Despite increasing concerns among hospital executives about huge tax liabilities and early calls from lawmakers to deal with what some see as a worrisome trend, there has been little action in either the Senate or Assembly on the latest proposal to address the tax-exempt status of the state’s 58 nonprofit hospitals.
The problem appears to stem largely from the growing disconnect between Senate President Stephen Sweeney (D-Gloucester) and Assembly Speaker Vincent Prieto (D-Hudson) and is further complicated by their individual differences with Republican Gov. Chris Christie. The rift between the two legislative leaders was exposed this spring as they struggled to reach an agreement over a bailout package for cash-strapped Atlantic City and highlighted boldly this week in their ongoing disagreement over the Transportation Trust Fund.
“Each of the three legs of the stool has a different approach,” observed Michael Cerra, assistant executive director of the New Jersey State League of Municipalities, which has supported the communities questioning the longstanding property tax exemption for nonprofit hospitals.
Lawmakers passed a bipartisan plan last session, with support from hospital advocates, that would have required nonprofit hospitals that conduct some for-profit clinical activities to pay a community benefit fee. But Christie pocket-vetoed the plan in January without any explanation and, two months later, called for suspending the appeals for two years while a commission studies the problem.
Christie’s plan received support from both the New Jersey Hospital Association and the New Jersey State League of Municipalities, but Sweeney and Prieto both said a solution couldn’t wait two years. To keep the ball rolling, Assemblyman Herb Conaway (D-Camden) sponsored a bill (A-3635) in April that incorporated many elements of Christie’s proposal; the following month Sen. Nilsa Cruz-Perez (D-Camden) introduced a Senate version (S-2329).
“This is an issue that needs to be addressed,” Cruz-Perez said, noting it was unfortunate that Christie did not support the original bipartisan plan. “By introducing S-2329, I intend to keep the conversation going so that we can come up with a resolution that all parties can agree to.”
[related]Nothing has happened since. A separate measure to provide guidance for PILOT (payment in lieu of taxes) agreements between towns and nonprofit hospitals has also failed to advance, to the Hospital Association’s disappointment. While Sweeney has said he is willing to move the study commission bill, he said late last month that he didn’t want to spark another standoff with Prieto, who has made clear his preference for the bipartisan fee bill that Christie vetoed. The following day, Christie blamed Prieto for holding up the process, Politico New Jersey reported.

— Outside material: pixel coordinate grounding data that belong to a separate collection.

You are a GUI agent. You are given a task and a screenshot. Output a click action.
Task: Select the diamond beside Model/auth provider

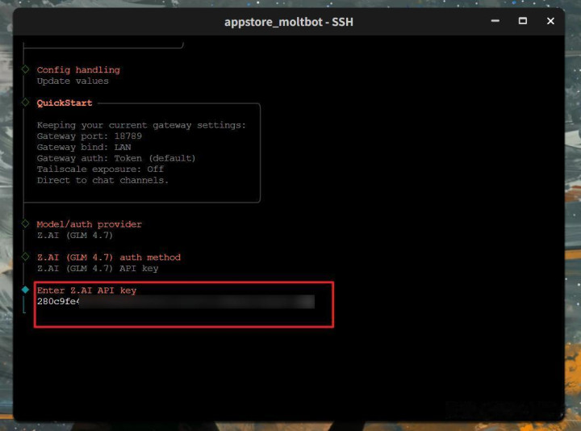point(25,224)
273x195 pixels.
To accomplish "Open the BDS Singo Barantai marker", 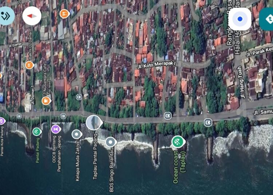I will click(x=111, y=142).
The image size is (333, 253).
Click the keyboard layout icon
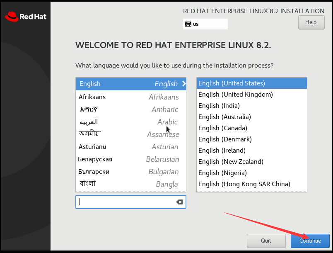click(188, 24)
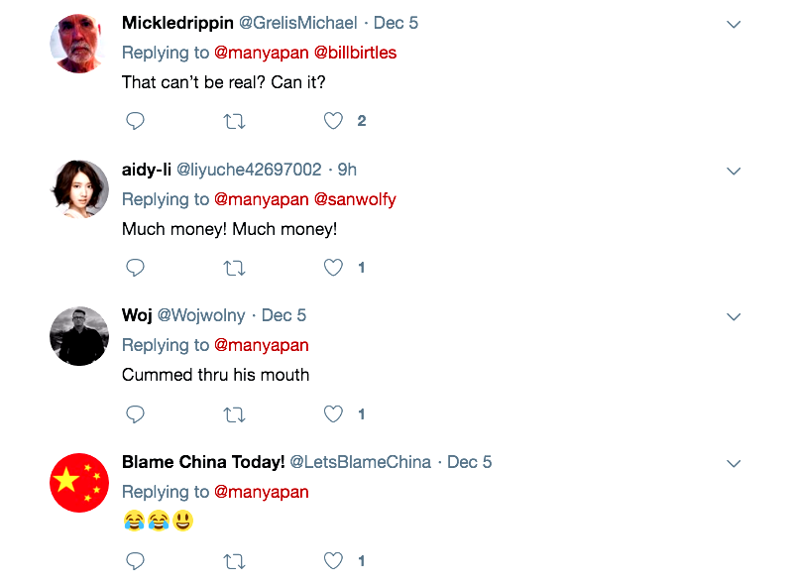Expand options chevron on aidy-li's tweet
Image resolution: width=793 pixels, height=585 pixels.
tap(734, 172)
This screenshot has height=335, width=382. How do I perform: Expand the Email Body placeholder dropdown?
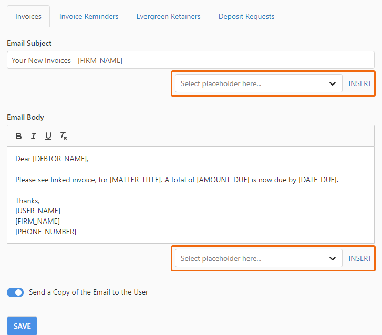[258, 258]
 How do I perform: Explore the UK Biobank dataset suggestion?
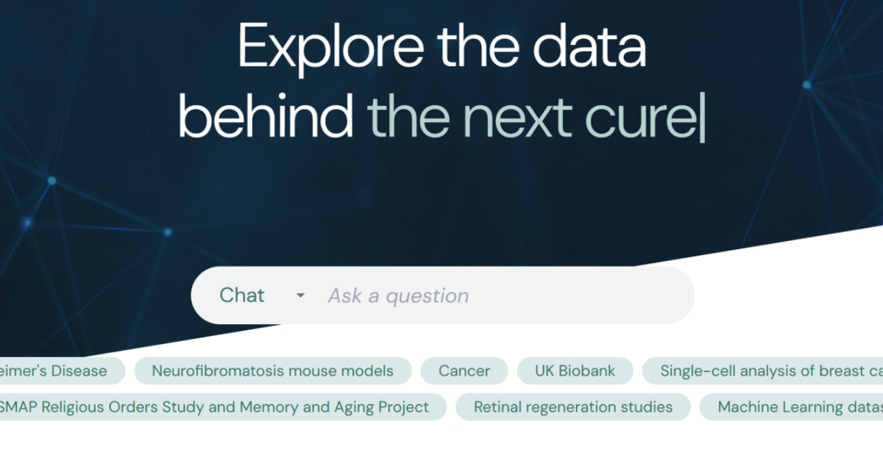pos(575,370)
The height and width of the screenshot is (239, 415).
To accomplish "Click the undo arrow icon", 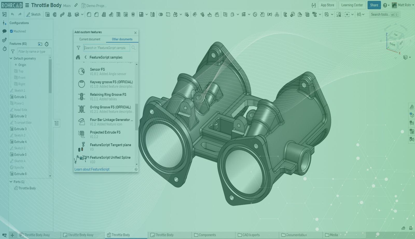I will tap(12, 15).
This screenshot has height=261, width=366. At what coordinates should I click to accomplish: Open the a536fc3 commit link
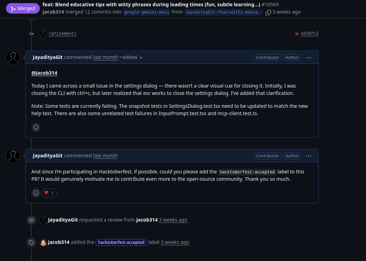pyautogui.click(x=309, y=34)
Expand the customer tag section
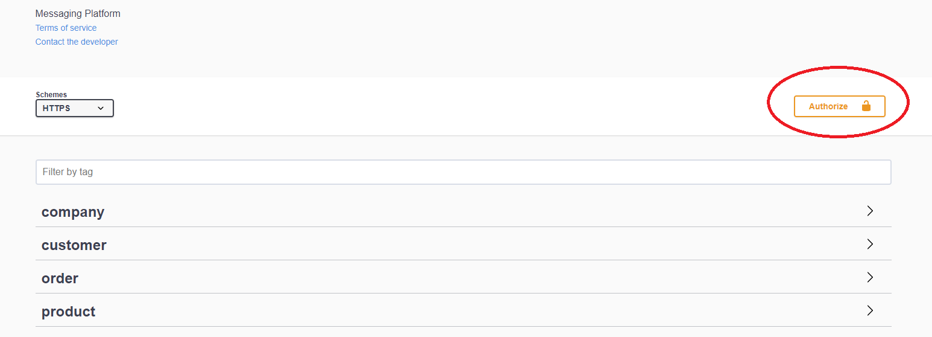The height and width of the screenshot is (337, 932). coord(74,245)
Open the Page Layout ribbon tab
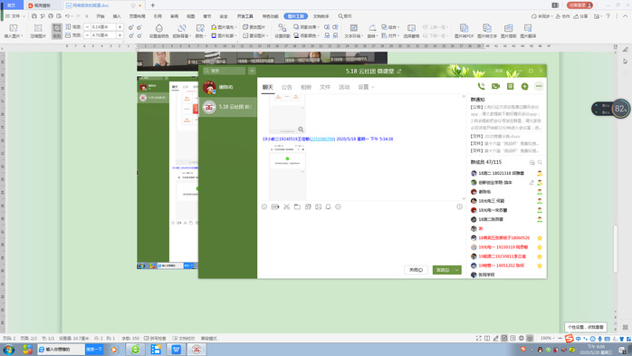The width and height of the screenshot is (632, 356). click(x=137, y=16)
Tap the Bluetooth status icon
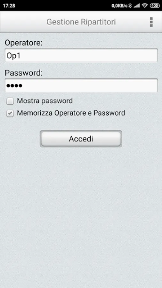The image size is (162, 288). (x=130, y=6)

“The Legislature sent the governor a bill that was backed by the likes of businesses and hospitals to fix this issue,” Prieto said. “I’ve been talking to all parties involved and, as always, am ready to discuss a potential compromise, as long as it protects municipalities in the interim.”
But Betsy Ryan, president and CEO of the Hospital Association, said the delay and uncertainty is a burden on facilities across the state. The Morristown Memorial case involved more than six years of legal fees, she said, and the hospital eventually settled with the town to pay $15.5 million in back taxes. “It’s costly not only in terms of dollars, but also in terms of the relationships,” she said. “By and large I believe hospitals and their host municipalities have had really strong relationships.”
“We need the legislative leaders and the governor to agree upon one approach,” Ryan added.
An objective review of the current situation is essential, said Cerra, of the League of Municipalities. The property tax exemption for nonprofit hospitals dates back some 70 years and has not been significantly changed in more than 45 years, he said.
“The Morristown Hospital decision demonstrated there’s been some evolving business models,” he said. The ruling noted that many of the hospital’s operations, including the gift shop, parking garage and a number of clinical operations, were essentially for-profit ventures.
While the League supported Christie’s concept, Cerra said they have concerns with the language of the Conaway/Cruz-Perez plan, which would table the 30 ongoing property tax disputes and block any new challenges for two years. “We understand there is a desire to bring finality to this,” he added, “but any approach has to ensure fairness to property tax payers.”